Consider This My cry for help

 



I can feel it happening. I can hear my mind making a mockery of my zeal to survive. The laughter in my ears as I look into the mirror and I know another spiral is on its way. I felt it in my bones as I tried to wake up in the morning. Everything seemed to be dragging again. It feels like watching my body exist on its own while I am just a Spector It is a bitter taste in my mouth, a taste all too familiar. A taste I should have made peace with a long time ago. But who makes peace with despair?

 It is like having a heavy clock always hanging around my shoulder. It seeks to suffocate me until I can barely breath. It’s a feeling of hopelessness that seeps into my bones, consuming every part of my being until I feel like I am drowning in a sea of darkness. It’s a constant ache in my chest, a gnawing emptiness that can't be filled no matter how hard I try. It's like being lost in a labyrinth with no end in sight, every turn leading to another dead end.
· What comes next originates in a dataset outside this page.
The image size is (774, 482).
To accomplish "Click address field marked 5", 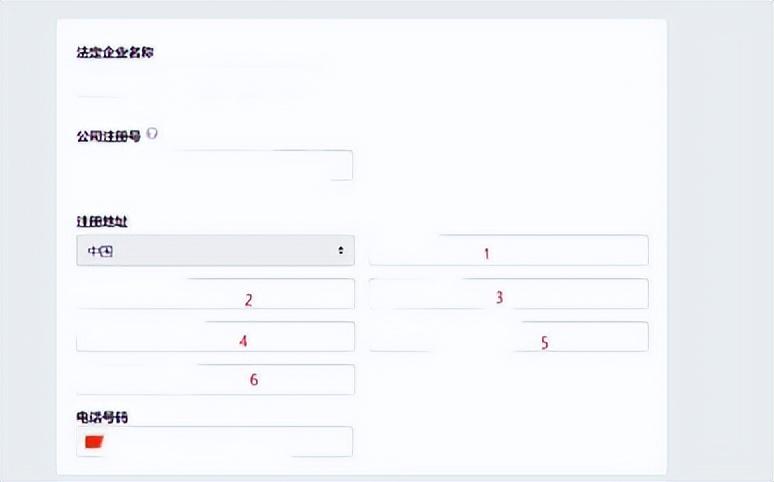I will coord(508,337).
I am lost in a never-ending cycle of pain and sorrow. Every day feels like a battle, and I am constantly fighting to keep my head above water. I am overwhelmed with emotions, and I can't seem to find a way out of the darkness. The weight of sadness and anxiety bear down on me like a heavy stone. Every breath feels like a struggle as I try to keep myself together. I am overwhelmed, and I can't seem to shake this feeling of despair

 Hopelessness is a deep, dark pit that you can't climb out of, no matter how hard you try. It's like being trapped in a never-ending nightmare, unable to wake up no matter how loud you scream. It’s the feeling of being alone in a crowded room, the weight of the world pressing down on your shoulders until you can't stand up straight. Despair and hopelessness are like two sides of the same coin, both equally suffocating. They strip away your joy, your happiness, and leave you with nothing but emptiness and pain. It’s a dark and somber place to be, a place where the sun never shines and the clouds never part. It's a place where the future is uncertain and the past is a painful reminder of all that's been lost.
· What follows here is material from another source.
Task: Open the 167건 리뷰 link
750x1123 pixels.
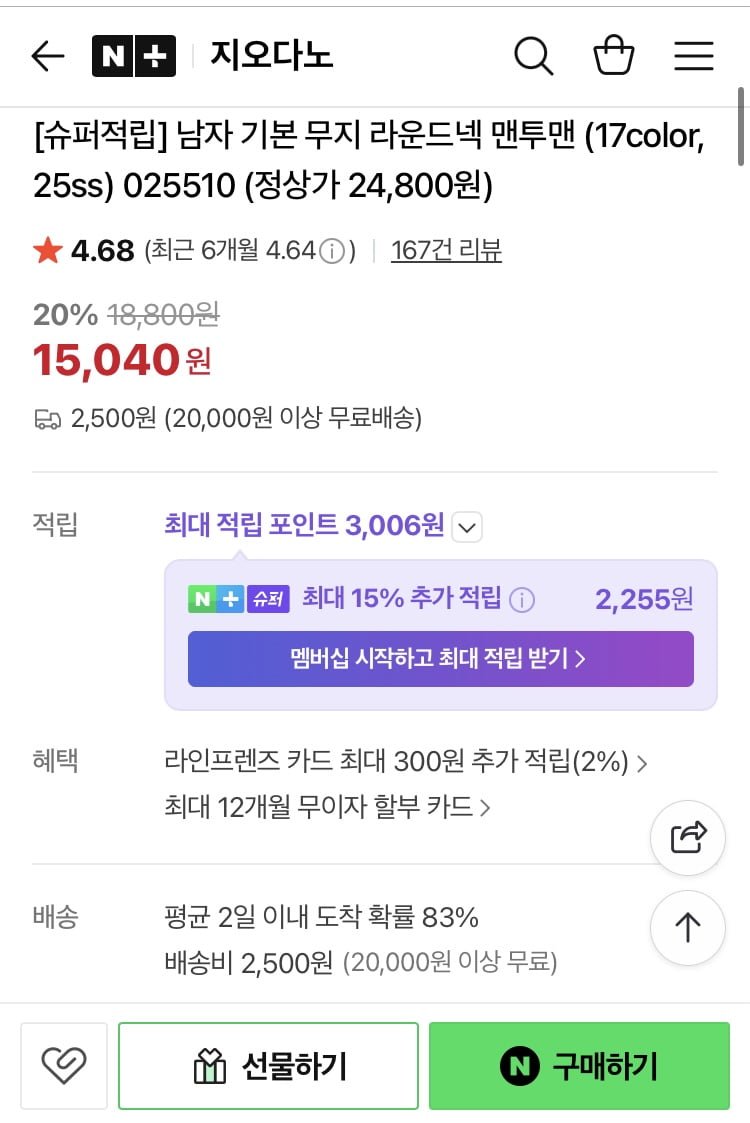Action: click(446, 251)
 As I finish venting my feelings on this page, I want to believe what the preacher said. Something about there being a glimmer of hope and a silver lining in every cloud. The only silver I see is though the tears that blind me even as I type . Maybe I will go out and find a stranger to talk to and everything will feel lighter. Or maybe I won’t.

 

 

 

 

 

Comments

  1. Well, every storm does run out of rain and every dark night surely sees the sunny beams of the morning light. Nothing lasts forever. I hope you did find that stranger dear Author.